At one of the assemblies in Gettysburg last summer, our speaker asked Braver Angels delegates to raise their hands if they thought the United States needed to change. Everybody’s hands instantly flew up. The speaker then asked delegates to raise their hands if they thought they needed to change themselves. Fewer hands went up, more slowly, as the crowd—to its credit—broke into uncomfortable laughter. Who, us? Yes, us.

We need interrupt our own echo chambers before we can interrupt others’. In the Gospels, Jesus instructs followers, “first take the log out of your own eye, and then you will see clearly to take the speck out of your neighbor’s eye.” Mercifully, spiritual disciplines and liturgical elements in various Christian traditions can help us gain greater clarity about the roles we play in othering our opponents. We can encourage thoroughgoing examinations of conscience, for instance, and provide opportunities for the confession of our individual and communal errors. Of course there will be significant conflicts for us to manage and possibly resolve, but we will succeed in neither thing if the overall emotional climate remains hostile to such efforts, if no one has gotten adept at de-escalating anything.

The moral project of democracy (we must begin with that foundational recognition of its moral aims) involves our attempt to collectivize conscience. It is plainly an imperfect attempt. But our faith communities can be spaces where we take seriously the education and exercise of our moral faculties all the same, in an endeavor to make fitter citizens. I worry that we have instead made them additional sites for political indoctrination, that they now differ from secular settings in merely superficial aspects. As people of faith, we can stay deeply committed to fostering both humility and curiosity—in our pulpits as well as in the pews. We can stop conscripting foot soldiers for the ongoing culture wars, be they social justice warriors or militia members storming the ramparts. We can model reconciliation. We can encourage members of our congregations to seek to transcend political differences instead of heightening them—but only if we stop colluding with culture and aim instead to become a Church Universal, one that issues a clarion call to greater communion.

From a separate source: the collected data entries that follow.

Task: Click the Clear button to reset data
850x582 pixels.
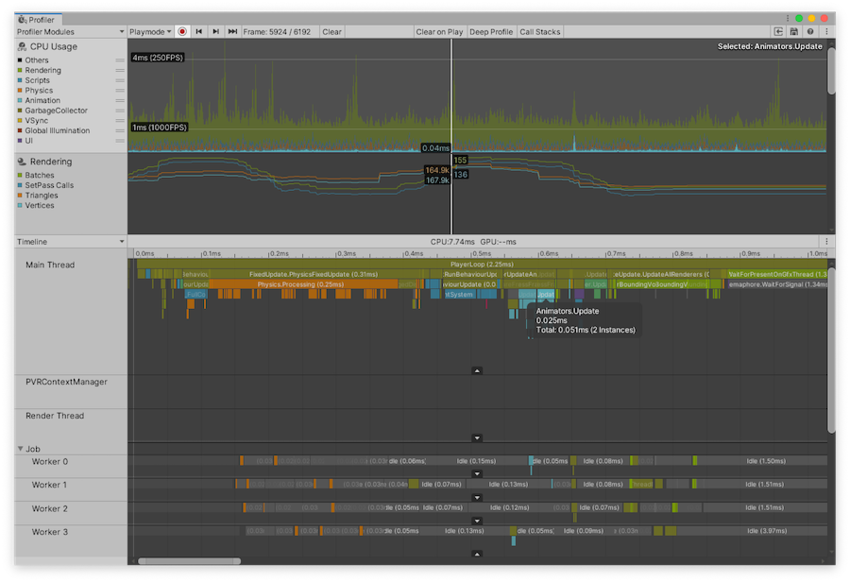Action: pos(330,31)
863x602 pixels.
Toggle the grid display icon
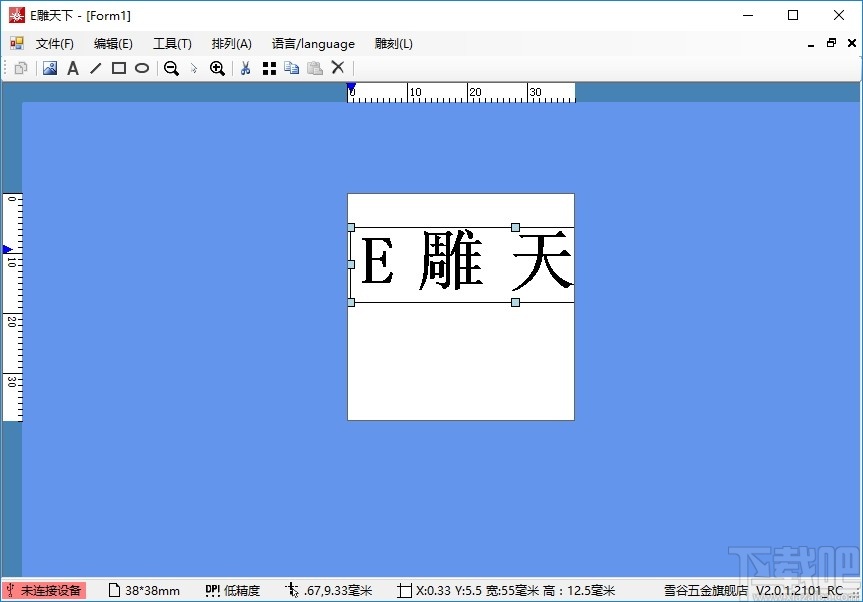point(268,67)
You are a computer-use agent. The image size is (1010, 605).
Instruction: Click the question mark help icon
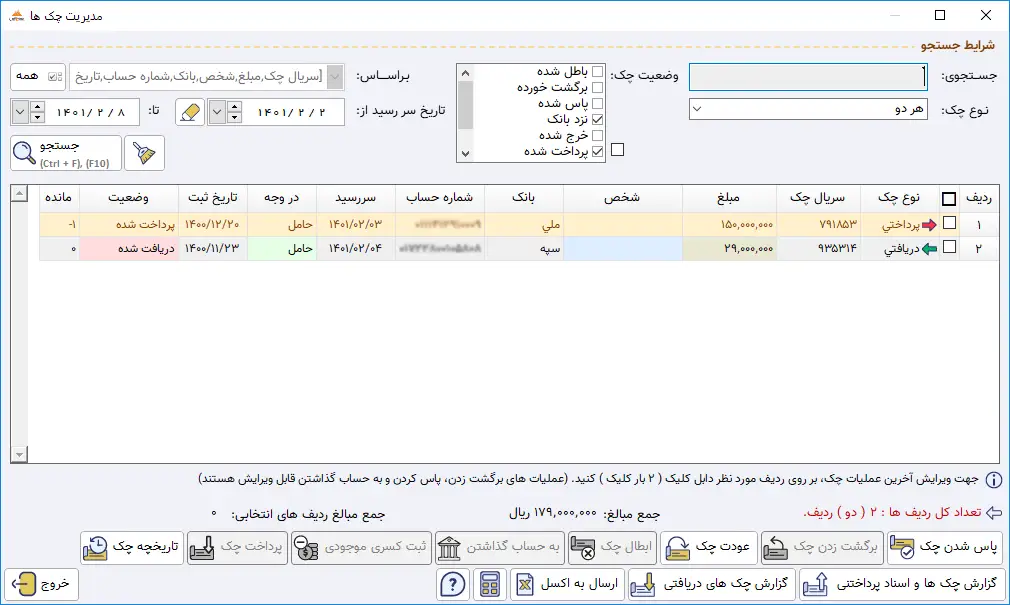point(454,584)
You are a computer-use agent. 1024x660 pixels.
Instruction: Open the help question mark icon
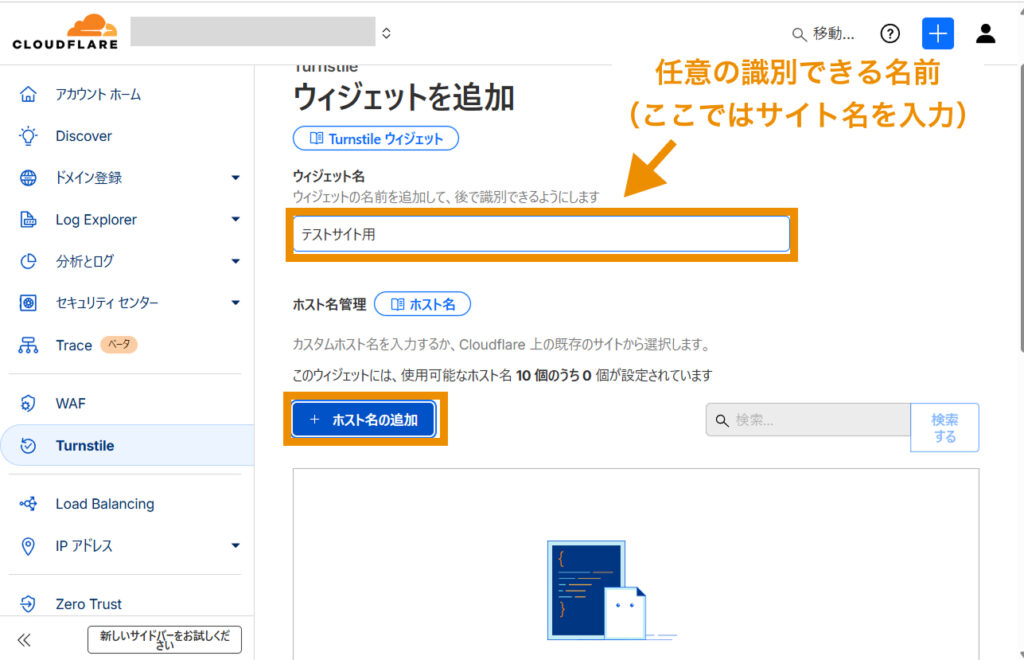coord(890,34)
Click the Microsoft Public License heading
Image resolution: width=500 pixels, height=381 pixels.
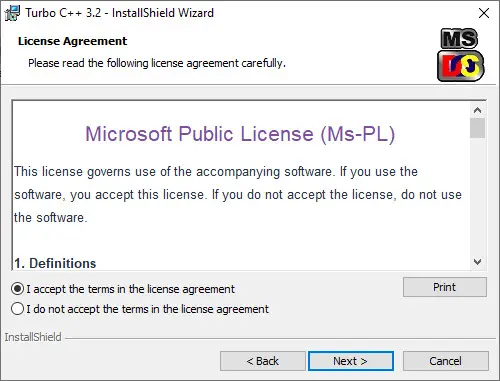point(240,134)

The countercultural challenge becomes holding open an embrace wide enough to accommodate internal ideological diversity among believers, quite independent of identity politics and sectarian loyalties. Counting individuals as beloved children of God automatically extends them a measure of grace. The church can remind religious Americans of their shared and flawed humanity when they are most in danger of overlooking its complexity. In the Hebrew Scriptures, the psalmist asks: “what are humans that you are mindful of them, mortals that you care for them? Yet you have… crowned them with glory and honor.” We might try doing that, too.

At its founding, Braver Angels was called Better Angels, in tribute to President Lincoln’s 1861 inaugural speech, given just a couple of years before the Gettysburg Address he famously delivered following the deadliest battle in the Civil War. Questions of copyright quickly led Braver Angels to a name change that was—in retrospect—in the best interests of the organization. Given the crucial moment in human history we currently face, suggestions of greater and lesser, superior and inferior, might prove counterproductive. We’re all rank and file now, and our best hope in these days is to call forth the requisite moral courage to create an Us in the absence of any Them. Rather than curate exclusionary “safe spaces” that make our individual sense of security the paramount concern, we need braver spaces that are ideologically diverse and unapologetically so. Sitting on the campus of Georgetown Law in late February, gathered around Table 2 with our assorted breakfast pastries and hot beverages, my compatriots and I got a foretaste of that and saw that brave was good. It was very good indeed.

Note: All scriptural citations are taken from the New Revised Standard Version Updated Edition (NRSVUE).